Exercise tasks >>
(a) Answer the following questions using the article on Medtech's uncertain future:
(i) What share of its medical unit is the group expected to place with a potential investor?
(ii) How many ordinary shares did Medtech Holdings Limited allot as the purchase consideration?
(iii) What loss before tax did Smart Retail post?
(b) Carry the news article on Medtech's uncertain future forward from its final sentence, in the same formal reporting style.

Text passage >>
────────────────────────────────────────
Medtech future uncertain

HARARE - Zimbabwe Stock Exchange (ZSE)-listed pharmaceuticals manufacturer Medtech is facing an uncertain future should a strategic transaction fail to go through this year.

The group’s chairperson, Rose Mazula, yesterday said Medtech’s future lies in the

anticipated transaction, which will see the group place about 70 percent in its medical unit with a potential investor to raise funds.

“The board has made a decision to close the business should the transaction not be concluded in 2016,” she said.

This comes as the struggling company — whose auditors have cast doubt on its ability to continue as a going concern — concluded a transaction to acquire the 40 percent non-controlling shareholders interest in Medtech Medical and Scientific from minorities to allow for the disposal of the unit.

“As such, Medtech Holdings Limited had allotted 240 130 000 ordinary shares as the purchase consideration which increases the shares in issue to 3 039 764 872 ordinary shares,” she said.

Mazula also revealed that the pharmaceutical firm was also in the process of winding down operations at its Smart Retail unit this year.

“Smart Retail posted a loss before tax of $340 027. Operations at Smart Retail are being wound down and the business will be closed in 2016,” she said.

Smart Retail, which falls under the group’s FMCG segment together with Medtech Distribution, recorded a five percent decline in segment sales.
────────────────────────────────────────
Dataset section >>
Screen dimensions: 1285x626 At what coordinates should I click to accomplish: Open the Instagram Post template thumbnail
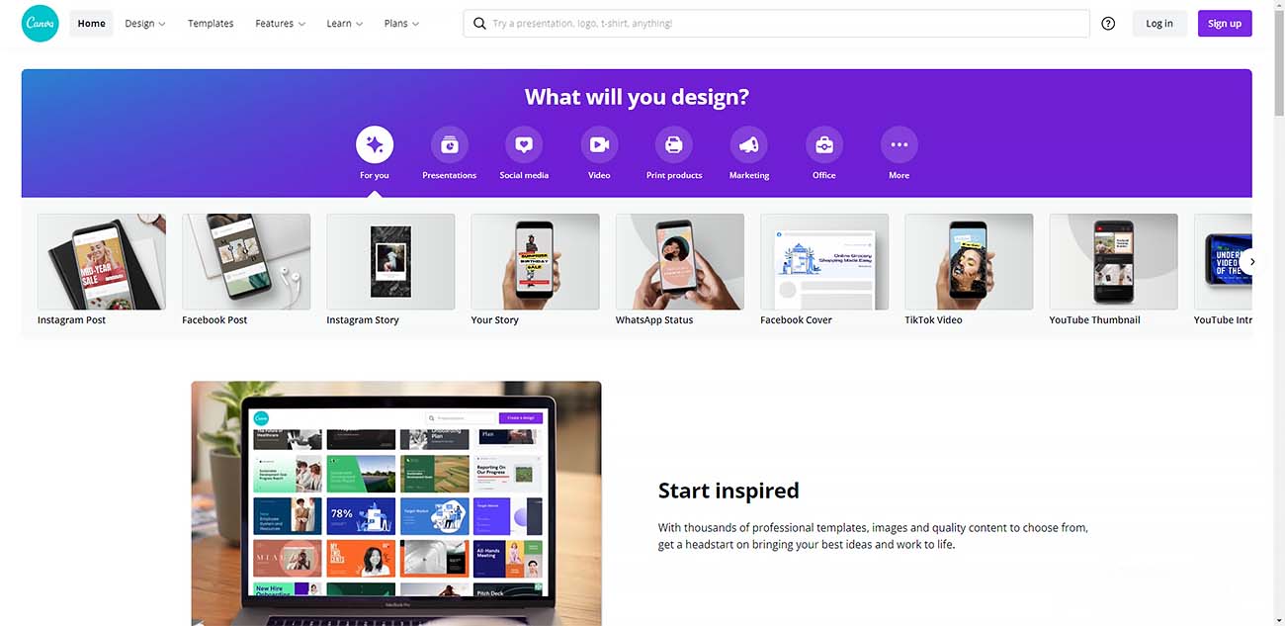pyautogui.click(x=102, y=262)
────────────────────────────────────────
Answers per task >>
(a)
(i) About 70 percent.
(ii) 240 130 000 ordinary shares.
(iii) $340 027.

(b)
However, margins improved in both Medtech Distribution and Smart Retail due to exchange rate gains in Medtech distribution and a lower inventory write-off in Smart Retail.

“Inventory anomalies in Smart Retail have been rectified and a stock write off of

$244 595 was made in the income statement. The cumulative provisions for stock write-offs in Smart Retail of $589 922 have been reversed in the current year,” she said.

Medtech Distribution managed to post a profit before tax of $710 655 while the medical segment includes MMS and

Education and Laboratory Services Division including Laboratory Services did not perform well.

“Segment sales declined 15 percent mainly due the fact that the business is undercapitalised and has suffered slow debtor repayments. The medical segment posted a loss before tax,” she said.

Mazula said while the economic environment had remained challenging, the pharmaceuticals concern managed to record a profit before tax of $476 914 for the 12 months to December 2015 compared to loss before tax in prior period.